* What you need to do: Taking the line containing "December 10, 2010 at 9:27 am (147, 1595)" as the first and the last line of the entries as the end, reproduce every line between them exactly, including both.

* Supplied material:
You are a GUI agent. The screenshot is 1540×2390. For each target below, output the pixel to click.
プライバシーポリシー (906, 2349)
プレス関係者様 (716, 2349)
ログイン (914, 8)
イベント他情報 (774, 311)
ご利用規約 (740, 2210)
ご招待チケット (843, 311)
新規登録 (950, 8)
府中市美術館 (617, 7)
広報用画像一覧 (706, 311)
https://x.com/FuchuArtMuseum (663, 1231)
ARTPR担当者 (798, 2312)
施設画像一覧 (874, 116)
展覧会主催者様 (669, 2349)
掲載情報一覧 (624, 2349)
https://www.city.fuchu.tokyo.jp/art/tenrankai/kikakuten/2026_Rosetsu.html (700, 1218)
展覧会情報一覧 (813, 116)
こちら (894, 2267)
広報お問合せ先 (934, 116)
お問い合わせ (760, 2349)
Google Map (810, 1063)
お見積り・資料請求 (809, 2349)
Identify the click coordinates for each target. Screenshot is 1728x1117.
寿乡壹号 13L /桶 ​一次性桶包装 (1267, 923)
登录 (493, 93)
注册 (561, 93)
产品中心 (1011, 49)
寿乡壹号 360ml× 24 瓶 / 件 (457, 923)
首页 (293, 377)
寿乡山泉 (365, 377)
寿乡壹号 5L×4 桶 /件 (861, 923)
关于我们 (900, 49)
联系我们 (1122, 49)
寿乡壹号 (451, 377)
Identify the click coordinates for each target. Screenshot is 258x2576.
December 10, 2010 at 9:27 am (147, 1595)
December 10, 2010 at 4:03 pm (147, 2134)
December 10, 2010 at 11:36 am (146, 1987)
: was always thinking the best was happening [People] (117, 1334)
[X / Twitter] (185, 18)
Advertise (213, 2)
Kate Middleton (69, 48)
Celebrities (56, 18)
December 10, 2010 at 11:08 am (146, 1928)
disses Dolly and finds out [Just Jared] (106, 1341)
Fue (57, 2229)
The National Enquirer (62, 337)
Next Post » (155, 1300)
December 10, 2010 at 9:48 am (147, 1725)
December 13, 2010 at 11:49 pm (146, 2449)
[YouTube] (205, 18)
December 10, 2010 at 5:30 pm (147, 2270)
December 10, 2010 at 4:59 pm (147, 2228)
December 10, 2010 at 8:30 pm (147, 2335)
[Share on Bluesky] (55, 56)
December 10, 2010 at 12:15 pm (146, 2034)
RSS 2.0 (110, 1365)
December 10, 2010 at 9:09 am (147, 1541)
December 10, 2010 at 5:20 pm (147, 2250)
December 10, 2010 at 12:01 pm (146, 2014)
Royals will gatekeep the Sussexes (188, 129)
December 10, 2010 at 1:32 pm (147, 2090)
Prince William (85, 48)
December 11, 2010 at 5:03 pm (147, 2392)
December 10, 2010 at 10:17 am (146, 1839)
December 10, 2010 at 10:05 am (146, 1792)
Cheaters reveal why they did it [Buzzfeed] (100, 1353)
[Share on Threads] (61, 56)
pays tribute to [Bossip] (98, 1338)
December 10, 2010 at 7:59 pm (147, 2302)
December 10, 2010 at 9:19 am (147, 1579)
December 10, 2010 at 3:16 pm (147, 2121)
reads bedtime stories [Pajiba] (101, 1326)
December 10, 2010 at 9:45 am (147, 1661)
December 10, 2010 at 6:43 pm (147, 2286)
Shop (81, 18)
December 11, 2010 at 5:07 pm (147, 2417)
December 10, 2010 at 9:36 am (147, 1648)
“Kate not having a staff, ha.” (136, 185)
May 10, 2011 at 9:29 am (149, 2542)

* Answer below:
December 10, 2010 at 9:27 am (147, 1595)
December 10, 2010 at 4:03 pm (147, 2134)
December 10, 2010 at 11:36 am (146, 1987)
: was always thinking the best was happening [People] (117, 1334)
[X / Twitter] (185, 18)
Advertise (213, 2)
Kate Middleton (69, 48)
Celebrities (56, 18)
December 10, 2010 at 11:08 am (146, 1928)
disses Dolly and finds out [Just Jared] (106, 1341)
Fue (57, 2229)
The National Enquirer (62, 337)
Next Post » (155, 1300)
December 10, 2010 at 9:48 am (147, 1725)
December 13, 2010 at 11:49 pm (146, 2449)
[YouTube] (205, 18)
December 10, 2010 at 5:30 pm (147, 2270)
December 10, 2010 at 4:59 pm (147, 2228)
December 10, 2010 at 8:30 pm (147, 2335)
[Share on Bluesky] (55, 56)
December 10, 2010 at 12:15 pm (146, 2034)
RSS 2.0 (110, 1365)
December 10, 2010 at 9:09 am (147, 1541)
December 10, 2010 at 5:20 pm (147, 2250)
December 10, 2010 at 12:01 pm (146, 2014)
Royals will gatekeep the Sussexes (188, 129)
December 10, 2010 at 1:32 pm (147, 2090)
Prince William (85, 48)
December 11, 2010 at 5:03 pm (147, 2392)
December 10, 2010 at 10:17 am (146, 1839)
December 10, 2010 at 10:05 am (146, 1792)
Cheaters reveal why they did it [Buzzfeed] (100, 1353)
[Share on Threads] (61, 56)
pays tribute to [Bossip] (98, 1338)
December 10, 2010 at 7:59 pm (147, 2302)
December 10, 2010 at 9:19 am (147, 1579)
December 10, 2010 at 3:16 pm (147, 2121)
reads bedtime stories [Pajiba] (101, 1326)
December 10, 2010 at 9:45 am (147, 1661)
December 10, 2010 at 6:43 pm (147, 2286)
Shop (81, 18)
December 11, 2010 at 5:07 pm (147, 2417)
December 10, 2010 at 9:36 am (147, 1648)
“Kate not having a staff, ha.” (136, 185)
May 10, 2011 at 9:29 am (149, 2542)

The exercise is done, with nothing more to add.